Era una puerta inmensa, de casi cinco metros de ancho. Su forma oval resplandecía a la luz y tenía una estructura metálica. Unos extraños símbolos cubrían su superficie. Cuando los observó, titilaron y temblaron. A los pocos segundos fue capaz de leer lo que había escrito.

He aquí los muertos a los que honramos. Este lugar está protegido, la mano de Dios lo guarda. Estas personas vivieron en la tierra sagrada de Dios. Permite que descansen.

Volvió a mirar la inscripción. Cuando intentó concentrarse, no pudo leerla. Sólo vio los símbolos, pero estaba seguro de lo que había leído.

En el centro estaba la misma figura que había visto en el collar del muerto. Alto y bien parecido, con un libro en una mano y la otra dispuesta a ayudar a quien lo necesitara.

Debajo había un sello que reconoció gracias a una información que le había proporcionado el papa Inocencio XIV. Era una reluciente mano sobre un libro abierto del que salían llamas.

Se quedó helado; la impresión casi le paraliza el corazón.

—Es una especie de aleación. Todavía no sabemos cuál. La forma en que se construyó en la roca es muy adelantada para el tiempo en que se hizo. Hoy en día no podríamos hacerlo. No en esa forma. No le encuentro explicación.

—Es una técnica perdida —comentó uno de los obreros—. Como la forma en que los egipcios construían las pirámides. Podemos imaginarnos cómo lo hacían, pero no estar seguros.

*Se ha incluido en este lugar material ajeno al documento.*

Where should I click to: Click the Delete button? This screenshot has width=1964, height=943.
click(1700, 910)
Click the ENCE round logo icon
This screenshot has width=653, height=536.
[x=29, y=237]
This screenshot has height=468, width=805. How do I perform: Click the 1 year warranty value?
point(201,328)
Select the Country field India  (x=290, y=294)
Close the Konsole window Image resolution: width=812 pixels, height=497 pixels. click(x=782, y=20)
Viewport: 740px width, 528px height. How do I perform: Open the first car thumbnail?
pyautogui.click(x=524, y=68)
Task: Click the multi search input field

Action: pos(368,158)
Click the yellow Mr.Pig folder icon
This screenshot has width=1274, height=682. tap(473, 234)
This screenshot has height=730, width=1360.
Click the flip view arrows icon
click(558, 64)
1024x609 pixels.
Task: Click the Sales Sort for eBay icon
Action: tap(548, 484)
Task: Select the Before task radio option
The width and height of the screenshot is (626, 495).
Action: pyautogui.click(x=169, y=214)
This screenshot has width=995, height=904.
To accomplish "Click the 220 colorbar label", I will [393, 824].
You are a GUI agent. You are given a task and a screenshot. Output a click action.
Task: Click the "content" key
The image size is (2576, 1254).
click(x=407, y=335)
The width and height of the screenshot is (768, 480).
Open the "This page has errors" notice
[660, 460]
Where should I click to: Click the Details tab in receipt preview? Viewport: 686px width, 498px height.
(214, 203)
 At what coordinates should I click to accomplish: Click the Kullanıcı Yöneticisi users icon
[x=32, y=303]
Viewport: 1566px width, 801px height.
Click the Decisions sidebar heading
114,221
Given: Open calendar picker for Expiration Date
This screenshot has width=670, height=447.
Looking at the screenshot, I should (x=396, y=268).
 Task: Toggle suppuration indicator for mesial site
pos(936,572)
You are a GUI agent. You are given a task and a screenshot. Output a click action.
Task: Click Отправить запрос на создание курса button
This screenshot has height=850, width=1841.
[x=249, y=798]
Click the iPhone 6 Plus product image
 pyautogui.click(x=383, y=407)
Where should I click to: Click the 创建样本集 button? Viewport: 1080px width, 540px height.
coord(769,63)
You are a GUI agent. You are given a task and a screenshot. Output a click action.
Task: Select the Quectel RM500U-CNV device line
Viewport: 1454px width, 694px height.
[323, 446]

—¡Dios mío! —susurró con voz ronca Sebastian al dar un traspiés mientras se acercaba. Si uno de los guardias suizos no lo hubiese sujetado, se habría caído.

Tocó el sello.

Todavía era nítido y los bordes no se habían desgastado. Brillaba como si lo hubiesen colocado el día anterior.

«Es verdad», pensó mientras pasaba su temblorosa mano por encima.

—Padre —dijo uno de los guardias suavemente.

—Estoy bien. Suéltame por favor.

El guardia obedeció a regañadientes, pero permaneció cerca.

Un miedo helador se apoderó de él. No podía hacer nada debido al agua que había al otro lado de las paredes de la cueva, esperando inundarlos. El terror que sentía se centró en la imagen que había en la enorme puerta que tenía delante. Se puso de rodillas y sintió que la fría agua salada por la que había avanzado le subía hasta el pecho.

Cruzó las manos delante del pecho y rezó pidiendo misericordia y salvación, no sólo por él, sino por todas las almas que se habían perdido cuando la Atlántida había desaparecido en el océano.

Dios no había sido misericordioso entonces. No podía. La pérdida de su hijo y la insolencia mostrada por los reyes sacerdotes de la Atlántida eran imperdonables.

Por eso había arrastrado aquella isla continente bajo el mar.

«Pero ¿por qué está aquí ahora? ¿Para volver a probarnos? ¿Es lo que quieres, Señor? ¿Probarnos?», pensó.

Si se trataba de una prueba, mucho se temía que volverían a fracasar. Imaginó que hasta él mismo sucumbiría ante lo que había detrás de aquella extraña puerta de metal.

Y si lo hacía, el mundo volvería a estar condenado.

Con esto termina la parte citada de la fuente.